A partir dessa hora o trabalho foi dirigido "para dentro" ou seja para cuidar nas "nossas coisas", tentando barrar a entrada de mais água através da porta e transportando para o interior da loja, que era mais alto, o que foi possível. Nessa altura, até à manhã, sabia-se que tinha havido inundações, ouvia-se dizer que teriam havido alguns 'desastres', mas não havia ainda ideia da extensão da tragédia.

Isso só se foi conhecendo e tomando consciência durante a manhã e tarde desse domingo dia 26. Revolta, dor, perplexidade, também alguma incredulidade inicial.

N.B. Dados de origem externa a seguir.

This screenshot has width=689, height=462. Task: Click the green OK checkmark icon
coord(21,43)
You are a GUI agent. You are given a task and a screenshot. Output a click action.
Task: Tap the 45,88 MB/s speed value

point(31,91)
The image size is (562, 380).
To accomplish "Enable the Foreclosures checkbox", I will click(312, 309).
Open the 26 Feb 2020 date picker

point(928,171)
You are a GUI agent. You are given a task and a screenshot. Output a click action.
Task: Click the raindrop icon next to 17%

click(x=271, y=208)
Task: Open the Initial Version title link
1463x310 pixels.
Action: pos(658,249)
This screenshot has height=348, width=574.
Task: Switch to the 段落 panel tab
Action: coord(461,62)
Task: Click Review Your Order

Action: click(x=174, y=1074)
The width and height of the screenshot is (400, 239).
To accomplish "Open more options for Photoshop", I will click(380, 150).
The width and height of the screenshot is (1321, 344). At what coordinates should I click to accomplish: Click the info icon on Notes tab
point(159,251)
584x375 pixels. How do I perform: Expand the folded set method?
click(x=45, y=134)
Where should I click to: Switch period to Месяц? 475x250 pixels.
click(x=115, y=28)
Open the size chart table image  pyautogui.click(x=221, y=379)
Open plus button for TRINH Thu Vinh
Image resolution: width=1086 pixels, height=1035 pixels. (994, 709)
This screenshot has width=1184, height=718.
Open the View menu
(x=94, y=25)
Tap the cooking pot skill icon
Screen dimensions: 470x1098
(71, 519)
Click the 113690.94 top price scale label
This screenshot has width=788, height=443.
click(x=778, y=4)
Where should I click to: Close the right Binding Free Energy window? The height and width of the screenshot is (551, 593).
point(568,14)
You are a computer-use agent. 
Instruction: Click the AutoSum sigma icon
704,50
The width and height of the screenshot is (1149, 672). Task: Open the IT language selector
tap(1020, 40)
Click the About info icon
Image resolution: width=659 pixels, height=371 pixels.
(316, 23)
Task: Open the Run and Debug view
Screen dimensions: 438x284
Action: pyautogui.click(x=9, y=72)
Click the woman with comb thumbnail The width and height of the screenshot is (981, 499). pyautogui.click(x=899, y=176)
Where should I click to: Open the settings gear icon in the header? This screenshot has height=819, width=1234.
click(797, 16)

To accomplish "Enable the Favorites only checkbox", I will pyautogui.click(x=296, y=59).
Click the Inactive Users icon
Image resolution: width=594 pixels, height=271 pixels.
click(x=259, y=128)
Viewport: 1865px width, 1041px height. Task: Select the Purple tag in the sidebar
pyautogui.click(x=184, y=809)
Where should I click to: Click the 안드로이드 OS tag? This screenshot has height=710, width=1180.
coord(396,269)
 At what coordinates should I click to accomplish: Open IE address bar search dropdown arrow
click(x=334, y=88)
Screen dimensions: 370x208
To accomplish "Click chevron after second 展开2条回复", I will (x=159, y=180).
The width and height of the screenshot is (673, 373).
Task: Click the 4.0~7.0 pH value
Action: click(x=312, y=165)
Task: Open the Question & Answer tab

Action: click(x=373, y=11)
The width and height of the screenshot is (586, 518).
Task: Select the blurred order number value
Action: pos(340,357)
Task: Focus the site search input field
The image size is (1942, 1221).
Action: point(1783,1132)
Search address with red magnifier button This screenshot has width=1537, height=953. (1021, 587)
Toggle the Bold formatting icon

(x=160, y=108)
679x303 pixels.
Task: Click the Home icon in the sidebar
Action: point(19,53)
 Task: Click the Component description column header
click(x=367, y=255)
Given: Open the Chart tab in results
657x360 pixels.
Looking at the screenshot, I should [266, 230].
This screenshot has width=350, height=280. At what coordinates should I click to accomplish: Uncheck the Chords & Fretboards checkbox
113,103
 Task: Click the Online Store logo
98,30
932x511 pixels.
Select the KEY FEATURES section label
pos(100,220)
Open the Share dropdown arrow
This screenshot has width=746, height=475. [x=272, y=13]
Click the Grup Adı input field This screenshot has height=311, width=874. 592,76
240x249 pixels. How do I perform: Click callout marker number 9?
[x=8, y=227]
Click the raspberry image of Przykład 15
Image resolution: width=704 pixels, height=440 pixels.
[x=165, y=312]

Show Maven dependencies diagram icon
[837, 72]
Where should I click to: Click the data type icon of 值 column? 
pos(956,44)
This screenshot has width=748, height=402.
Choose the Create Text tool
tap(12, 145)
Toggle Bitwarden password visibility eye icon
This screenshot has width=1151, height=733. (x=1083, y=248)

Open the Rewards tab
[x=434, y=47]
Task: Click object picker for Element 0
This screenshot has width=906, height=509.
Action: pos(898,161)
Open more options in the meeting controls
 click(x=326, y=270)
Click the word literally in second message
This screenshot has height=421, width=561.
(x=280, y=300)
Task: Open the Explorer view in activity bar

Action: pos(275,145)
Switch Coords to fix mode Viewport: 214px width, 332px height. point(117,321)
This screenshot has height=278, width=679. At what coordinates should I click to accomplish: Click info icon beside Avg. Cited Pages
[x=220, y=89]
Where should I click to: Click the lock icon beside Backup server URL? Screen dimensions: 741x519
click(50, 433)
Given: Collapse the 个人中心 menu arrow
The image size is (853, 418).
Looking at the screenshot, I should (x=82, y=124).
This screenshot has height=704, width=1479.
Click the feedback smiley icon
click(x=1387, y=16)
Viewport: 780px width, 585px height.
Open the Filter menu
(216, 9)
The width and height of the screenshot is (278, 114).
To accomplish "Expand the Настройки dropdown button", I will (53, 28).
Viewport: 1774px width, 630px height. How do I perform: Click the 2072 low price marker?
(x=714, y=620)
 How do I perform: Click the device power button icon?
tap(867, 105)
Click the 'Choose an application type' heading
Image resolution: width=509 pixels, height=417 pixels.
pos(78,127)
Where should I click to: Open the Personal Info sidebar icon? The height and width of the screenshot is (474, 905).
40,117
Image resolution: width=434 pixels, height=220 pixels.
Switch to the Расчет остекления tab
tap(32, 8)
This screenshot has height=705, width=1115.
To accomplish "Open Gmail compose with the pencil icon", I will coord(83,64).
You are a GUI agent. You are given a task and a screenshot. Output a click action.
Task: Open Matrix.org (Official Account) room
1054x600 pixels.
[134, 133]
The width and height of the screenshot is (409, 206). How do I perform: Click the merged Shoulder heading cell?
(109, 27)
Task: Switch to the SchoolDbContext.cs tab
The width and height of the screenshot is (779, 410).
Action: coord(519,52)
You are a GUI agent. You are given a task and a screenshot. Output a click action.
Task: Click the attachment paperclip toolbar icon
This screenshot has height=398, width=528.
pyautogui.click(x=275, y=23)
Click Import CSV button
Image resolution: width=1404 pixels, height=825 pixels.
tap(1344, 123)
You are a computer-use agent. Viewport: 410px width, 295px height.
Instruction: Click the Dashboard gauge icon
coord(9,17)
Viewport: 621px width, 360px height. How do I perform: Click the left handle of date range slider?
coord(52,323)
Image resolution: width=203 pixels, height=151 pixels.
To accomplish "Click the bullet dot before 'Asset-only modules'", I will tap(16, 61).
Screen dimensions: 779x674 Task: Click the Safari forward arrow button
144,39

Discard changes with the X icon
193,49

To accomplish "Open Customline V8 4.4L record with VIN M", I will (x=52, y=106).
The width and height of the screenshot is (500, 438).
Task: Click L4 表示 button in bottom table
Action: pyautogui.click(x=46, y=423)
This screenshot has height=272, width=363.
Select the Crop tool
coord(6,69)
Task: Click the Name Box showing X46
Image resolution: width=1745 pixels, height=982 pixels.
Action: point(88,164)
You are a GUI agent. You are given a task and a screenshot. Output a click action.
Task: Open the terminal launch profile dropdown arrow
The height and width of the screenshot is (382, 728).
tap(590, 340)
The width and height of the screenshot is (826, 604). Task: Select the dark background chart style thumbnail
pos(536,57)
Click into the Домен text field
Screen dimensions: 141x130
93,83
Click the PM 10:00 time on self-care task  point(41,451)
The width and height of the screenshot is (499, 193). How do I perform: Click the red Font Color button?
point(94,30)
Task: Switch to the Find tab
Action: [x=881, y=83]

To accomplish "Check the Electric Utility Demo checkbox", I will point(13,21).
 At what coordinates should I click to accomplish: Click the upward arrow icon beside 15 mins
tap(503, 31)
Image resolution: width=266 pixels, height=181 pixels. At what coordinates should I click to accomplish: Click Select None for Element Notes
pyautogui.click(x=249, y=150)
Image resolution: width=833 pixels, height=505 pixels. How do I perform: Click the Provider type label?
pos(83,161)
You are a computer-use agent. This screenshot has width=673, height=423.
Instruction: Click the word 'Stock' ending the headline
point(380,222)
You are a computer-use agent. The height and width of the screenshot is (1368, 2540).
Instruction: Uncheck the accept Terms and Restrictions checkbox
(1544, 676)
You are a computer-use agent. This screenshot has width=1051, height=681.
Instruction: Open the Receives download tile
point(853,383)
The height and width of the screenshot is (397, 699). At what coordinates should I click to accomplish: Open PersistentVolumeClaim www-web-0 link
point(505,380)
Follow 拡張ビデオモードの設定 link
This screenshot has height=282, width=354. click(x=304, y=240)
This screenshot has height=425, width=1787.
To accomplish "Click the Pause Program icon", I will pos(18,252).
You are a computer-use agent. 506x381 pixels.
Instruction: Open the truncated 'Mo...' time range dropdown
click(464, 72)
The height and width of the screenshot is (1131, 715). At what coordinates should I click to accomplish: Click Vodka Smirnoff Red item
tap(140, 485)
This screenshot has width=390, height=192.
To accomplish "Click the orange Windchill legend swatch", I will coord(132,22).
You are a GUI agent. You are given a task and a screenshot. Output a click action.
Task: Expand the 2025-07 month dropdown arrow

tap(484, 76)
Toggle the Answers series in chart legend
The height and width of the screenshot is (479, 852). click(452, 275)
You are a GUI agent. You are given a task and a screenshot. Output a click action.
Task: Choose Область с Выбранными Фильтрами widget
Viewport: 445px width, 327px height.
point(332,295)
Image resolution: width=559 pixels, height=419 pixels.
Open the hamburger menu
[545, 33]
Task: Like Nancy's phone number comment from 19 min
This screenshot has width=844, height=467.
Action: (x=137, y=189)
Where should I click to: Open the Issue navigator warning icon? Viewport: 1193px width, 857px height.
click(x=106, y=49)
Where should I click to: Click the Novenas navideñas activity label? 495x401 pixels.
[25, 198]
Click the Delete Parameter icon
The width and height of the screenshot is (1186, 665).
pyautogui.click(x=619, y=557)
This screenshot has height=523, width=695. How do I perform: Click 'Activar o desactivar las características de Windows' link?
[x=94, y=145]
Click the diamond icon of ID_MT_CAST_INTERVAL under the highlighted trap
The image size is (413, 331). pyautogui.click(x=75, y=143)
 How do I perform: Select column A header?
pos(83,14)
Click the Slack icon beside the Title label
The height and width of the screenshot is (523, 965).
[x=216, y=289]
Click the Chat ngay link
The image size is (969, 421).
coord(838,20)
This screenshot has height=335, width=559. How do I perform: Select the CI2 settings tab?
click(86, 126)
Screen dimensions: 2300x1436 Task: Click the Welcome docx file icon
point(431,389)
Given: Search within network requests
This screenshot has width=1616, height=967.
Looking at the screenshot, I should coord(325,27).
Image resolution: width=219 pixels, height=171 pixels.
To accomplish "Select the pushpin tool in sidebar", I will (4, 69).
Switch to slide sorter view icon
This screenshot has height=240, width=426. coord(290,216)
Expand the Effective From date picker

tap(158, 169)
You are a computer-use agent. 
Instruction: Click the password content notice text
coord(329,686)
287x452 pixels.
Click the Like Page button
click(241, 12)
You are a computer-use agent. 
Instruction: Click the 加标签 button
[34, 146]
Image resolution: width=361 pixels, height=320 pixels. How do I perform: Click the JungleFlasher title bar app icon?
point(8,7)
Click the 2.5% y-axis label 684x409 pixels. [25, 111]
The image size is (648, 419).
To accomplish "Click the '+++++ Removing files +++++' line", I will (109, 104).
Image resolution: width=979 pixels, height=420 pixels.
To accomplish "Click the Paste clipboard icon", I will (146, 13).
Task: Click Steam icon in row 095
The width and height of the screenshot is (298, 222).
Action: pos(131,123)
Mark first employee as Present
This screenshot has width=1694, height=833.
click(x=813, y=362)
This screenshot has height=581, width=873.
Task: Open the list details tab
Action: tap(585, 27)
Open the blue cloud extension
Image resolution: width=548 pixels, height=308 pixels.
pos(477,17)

Começou-se a saber dos casos de Quintas (muitos mortos, quase todos, dizia-se), de Alhandra (sendo na altura muito falado a perda da quadra de cavalos de toureio do cavaleiro José Mestre Batista) e de Alenquer, pois situações mais afastadas mas também afectadas como as de Odivelas, por exemplo, eram 'longe' tendo em conta os meios de comunicação da época.

Na segunda-feira dediquei o meu dia integrado em brigadas de estudantes em acções de limpeza em Alhandra, onde tinha vários amigos de escola e precisavam de ajuda. Mais tarde também estive em Alenquer.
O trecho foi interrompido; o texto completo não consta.